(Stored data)
*** Begin section ***

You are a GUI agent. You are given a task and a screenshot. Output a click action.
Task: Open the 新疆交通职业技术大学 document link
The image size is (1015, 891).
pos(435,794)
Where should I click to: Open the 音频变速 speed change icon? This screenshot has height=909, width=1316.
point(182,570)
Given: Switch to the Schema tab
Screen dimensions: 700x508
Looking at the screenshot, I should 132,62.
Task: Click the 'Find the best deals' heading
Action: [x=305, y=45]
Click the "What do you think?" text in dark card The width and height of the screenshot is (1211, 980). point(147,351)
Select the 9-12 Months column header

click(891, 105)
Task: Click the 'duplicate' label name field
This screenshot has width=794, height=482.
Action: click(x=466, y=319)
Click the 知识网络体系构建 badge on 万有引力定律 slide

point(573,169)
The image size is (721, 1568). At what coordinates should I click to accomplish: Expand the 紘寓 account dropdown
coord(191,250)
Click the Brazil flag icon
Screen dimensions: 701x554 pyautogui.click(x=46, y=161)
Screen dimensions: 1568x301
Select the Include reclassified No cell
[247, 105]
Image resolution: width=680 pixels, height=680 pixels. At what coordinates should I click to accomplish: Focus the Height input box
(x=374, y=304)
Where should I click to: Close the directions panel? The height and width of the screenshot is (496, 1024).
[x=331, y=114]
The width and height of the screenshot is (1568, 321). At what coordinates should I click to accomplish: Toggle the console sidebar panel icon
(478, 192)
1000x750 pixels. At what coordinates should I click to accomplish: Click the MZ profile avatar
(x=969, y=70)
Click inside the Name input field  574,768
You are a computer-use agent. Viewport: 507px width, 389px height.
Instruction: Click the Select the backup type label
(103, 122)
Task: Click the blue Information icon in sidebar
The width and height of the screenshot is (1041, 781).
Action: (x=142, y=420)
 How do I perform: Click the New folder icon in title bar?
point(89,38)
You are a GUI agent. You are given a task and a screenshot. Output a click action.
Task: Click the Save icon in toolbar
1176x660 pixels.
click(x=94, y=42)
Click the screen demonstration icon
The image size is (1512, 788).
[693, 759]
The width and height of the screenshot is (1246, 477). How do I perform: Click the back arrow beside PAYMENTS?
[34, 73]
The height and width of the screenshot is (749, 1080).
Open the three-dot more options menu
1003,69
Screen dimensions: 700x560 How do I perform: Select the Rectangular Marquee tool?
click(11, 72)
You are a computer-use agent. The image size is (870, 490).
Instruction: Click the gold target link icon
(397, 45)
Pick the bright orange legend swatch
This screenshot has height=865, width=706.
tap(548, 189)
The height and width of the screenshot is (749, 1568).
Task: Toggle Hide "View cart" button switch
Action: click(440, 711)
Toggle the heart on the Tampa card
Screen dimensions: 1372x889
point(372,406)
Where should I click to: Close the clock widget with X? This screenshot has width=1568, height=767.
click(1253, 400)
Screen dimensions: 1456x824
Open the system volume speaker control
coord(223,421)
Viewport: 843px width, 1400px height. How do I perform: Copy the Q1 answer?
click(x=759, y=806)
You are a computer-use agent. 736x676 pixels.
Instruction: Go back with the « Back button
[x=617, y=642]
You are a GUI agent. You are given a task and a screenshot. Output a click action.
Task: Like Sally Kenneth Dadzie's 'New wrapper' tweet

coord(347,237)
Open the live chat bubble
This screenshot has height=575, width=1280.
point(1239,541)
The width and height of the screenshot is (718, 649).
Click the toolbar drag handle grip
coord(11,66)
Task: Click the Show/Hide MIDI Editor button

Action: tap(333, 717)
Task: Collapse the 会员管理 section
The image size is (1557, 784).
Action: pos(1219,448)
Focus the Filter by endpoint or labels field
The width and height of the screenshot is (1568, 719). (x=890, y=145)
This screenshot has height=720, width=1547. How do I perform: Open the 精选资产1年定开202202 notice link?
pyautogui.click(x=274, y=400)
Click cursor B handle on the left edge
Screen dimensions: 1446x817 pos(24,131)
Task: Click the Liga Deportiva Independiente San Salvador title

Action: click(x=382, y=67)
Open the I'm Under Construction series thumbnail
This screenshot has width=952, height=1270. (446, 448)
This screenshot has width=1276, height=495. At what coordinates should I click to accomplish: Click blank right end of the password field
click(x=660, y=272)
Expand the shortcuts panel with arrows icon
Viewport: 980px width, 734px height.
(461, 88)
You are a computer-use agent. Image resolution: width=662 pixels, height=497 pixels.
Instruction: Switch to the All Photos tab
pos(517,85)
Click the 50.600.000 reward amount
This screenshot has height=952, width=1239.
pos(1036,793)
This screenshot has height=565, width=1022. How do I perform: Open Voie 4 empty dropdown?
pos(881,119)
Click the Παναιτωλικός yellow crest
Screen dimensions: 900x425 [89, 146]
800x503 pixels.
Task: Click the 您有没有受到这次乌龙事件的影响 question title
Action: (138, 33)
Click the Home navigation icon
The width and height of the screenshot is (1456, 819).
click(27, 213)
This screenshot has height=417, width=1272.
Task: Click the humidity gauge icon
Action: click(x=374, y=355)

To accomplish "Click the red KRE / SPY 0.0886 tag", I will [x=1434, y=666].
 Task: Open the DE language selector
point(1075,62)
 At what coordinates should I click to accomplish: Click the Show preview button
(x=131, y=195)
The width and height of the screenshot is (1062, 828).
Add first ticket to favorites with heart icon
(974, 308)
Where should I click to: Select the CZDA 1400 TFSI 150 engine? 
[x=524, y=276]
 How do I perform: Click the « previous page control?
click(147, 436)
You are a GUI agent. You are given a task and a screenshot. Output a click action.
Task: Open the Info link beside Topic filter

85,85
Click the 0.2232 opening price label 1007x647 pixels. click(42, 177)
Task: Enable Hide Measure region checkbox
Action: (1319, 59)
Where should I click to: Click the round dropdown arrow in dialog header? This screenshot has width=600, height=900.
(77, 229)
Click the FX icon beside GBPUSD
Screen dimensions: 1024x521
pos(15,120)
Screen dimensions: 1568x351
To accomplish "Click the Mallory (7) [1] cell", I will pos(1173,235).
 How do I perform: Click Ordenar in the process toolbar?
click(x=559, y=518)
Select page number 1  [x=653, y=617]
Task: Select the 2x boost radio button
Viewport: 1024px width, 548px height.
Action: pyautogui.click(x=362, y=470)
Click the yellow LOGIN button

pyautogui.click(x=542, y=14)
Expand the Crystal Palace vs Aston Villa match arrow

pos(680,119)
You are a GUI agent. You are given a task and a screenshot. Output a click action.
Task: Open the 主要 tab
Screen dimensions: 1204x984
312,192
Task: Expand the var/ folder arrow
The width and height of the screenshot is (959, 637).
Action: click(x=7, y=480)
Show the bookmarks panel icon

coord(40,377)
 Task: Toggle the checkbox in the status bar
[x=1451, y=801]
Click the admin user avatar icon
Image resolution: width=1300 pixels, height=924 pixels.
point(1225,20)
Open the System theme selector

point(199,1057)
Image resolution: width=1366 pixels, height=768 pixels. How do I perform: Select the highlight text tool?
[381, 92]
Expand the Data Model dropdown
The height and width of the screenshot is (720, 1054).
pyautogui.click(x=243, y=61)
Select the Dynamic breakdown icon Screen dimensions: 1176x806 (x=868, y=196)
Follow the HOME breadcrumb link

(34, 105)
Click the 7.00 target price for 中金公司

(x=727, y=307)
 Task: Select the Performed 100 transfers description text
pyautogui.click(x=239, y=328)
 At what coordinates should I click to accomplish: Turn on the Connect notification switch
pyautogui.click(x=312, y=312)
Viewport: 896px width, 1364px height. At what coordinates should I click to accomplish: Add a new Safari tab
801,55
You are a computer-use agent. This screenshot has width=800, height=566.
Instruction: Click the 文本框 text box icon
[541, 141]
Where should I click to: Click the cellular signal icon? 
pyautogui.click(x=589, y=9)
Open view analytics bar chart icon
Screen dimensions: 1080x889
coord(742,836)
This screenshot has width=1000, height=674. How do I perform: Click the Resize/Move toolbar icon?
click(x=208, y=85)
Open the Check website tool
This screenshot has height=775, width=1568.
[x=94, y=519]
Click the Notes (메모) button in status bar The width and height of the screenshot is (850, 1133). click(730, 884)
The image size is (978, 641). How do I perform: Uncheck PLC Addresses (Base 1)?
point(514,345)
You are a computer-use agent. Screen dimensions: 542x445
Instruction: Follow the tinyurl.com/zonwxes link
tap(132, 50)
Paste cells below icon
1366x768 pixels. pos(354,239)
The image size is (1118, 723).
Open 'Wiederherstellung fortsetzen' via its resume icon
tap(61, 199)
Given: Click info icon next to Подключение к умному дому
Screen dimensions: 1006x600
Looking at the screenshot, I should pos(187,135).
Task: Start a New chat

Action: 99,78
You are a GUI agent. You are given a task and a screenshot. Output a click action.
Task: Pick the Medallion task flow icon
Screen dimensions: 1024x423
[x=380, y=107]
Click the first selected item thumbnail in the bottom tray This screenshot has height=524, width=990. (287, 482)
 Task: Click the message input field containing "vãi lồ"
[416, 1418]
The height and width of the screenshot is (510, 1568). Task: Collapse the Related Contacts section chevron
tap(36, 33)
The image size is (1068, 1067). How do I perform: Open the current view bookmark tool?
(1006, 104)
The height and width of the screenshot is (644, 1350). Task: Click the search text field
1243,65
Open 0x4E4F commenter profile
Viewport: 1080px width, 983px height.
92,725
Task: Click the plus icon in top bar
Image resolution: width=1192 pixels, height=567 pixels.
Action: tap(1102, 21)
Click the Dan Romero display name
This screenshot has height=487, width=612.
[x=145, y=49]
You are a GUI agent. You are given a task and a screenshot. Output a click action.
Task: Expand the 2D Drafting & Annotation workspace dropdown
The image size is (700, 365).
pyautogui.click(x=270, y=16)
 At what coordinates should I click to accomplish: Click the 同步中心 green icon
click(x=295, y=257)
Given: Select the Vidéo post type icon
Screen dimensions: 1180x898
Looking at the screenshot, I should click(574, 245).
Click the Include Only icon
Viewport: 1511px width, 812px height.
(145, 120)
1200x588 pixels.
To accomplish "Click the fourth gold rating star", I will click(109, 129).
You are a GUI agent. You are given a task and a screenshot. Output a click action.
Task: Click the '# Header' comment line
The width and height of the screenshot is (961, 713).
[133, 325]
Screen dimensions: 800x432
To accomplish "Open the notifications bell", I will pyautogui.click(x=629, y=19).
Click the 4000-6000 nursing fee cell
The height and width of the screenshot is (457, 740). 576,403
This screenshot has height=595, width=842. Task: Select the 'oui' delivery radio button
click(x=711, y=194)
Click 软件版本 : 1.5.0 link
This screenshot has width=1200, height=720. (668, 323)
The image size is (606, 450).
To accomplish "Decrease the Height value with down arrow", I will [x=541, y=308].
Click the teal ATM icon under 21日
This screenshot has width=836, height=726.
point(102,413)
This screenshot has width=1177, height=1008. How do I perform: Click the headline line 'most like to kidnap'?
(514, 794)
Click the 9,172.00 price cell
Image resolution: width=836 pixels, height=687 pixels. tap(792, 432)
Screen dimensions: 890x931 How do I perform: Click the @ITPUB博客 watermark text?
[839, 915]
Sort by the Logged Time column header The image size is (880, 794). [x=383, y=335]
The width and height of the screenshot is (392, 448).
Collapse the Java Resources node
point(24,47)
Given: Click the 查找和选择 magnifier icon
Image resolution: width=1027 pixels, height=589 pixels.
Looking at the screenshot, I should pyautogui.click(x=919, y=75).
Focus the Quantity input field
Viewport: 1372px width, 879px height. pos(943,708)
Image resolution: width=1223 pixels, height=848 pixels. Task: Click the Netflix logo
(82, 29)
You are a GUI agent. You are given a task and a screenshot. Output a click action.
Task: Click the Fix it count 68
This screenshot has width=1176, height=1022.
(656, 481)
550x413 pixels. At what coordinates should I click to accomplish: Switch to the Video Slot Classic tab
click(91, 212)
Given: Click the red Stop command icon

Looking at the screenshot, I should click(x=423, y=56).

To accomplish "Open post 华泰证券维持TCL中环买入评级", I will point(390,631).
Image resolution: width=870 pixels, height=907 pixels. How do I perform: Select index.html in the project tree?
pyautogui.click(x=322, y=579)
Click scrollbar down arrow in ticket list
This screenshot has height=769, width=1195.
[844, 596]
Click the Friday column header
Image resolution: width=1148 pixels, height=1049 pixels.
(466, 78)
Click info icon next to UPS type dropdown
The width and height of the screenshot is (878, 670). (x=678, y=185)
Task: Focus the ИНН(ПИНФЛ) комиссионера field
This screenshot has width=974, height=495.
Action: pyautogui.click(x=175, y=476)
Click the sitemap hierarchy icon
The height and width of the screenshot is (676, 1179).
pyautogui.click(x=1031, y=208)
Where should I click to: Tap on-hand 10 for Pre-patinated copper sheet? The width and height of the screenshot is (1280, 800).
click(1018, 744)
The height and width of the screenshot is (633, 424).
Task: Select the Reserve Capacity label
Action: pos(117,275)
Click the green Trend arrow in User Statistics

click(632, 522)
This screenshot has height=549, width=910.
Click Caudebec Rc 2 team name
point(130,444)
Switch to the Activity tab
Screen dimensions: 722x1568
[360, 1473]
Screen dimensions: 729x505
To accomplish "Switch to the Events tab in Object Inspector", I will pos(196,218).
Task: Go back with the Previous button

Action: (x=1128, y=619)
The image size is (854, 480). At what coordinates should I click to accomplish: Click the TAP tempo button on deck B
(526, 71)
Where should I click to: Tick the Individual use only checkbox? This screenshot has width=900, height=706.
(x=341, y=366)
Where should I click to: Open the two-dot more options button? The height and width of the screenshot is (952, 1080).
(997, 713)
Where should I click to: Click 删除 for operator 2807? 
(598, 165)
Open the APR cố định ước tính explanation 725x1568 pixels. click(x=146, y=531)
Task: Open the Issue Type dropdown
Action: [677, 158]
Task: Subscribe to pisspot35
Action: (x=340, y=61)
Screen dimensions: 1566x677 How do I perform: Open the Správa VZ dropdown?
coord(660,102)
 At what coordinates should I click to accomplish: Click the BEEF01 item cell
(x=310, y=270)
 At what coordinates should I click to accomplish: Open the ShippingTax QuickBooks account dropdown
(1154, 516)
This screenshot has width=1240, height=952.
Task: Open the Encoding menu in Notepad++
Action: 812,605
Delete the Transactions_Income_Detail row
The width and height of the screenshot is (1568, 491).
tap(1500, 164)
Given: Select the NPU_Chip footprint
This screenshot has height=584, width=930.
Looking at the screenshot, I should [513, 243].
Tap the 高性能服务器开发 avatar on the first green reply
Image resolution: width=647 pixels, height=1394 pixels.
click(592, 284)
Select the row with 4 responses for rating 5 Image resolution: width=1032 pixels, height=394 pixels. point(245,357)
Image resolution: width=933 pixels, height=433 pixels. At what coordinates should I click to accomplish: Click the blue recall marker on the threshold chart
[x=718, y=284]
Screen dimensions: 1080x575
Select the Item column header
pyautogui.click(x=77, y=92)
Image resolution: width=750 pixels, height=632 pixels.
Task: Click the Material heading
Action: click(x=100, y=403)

*** End section ***

* [Task to complete]
Where does "rating" appear in the records above? Copy each line that holds it.

* [Task output]
To accomplish "Click the fourth gold rating star", I will click(109, 129).
Select the row with 4 responses for rating 5 Image resolution: width=1032 pixels, height=394 pixels. point(245,357)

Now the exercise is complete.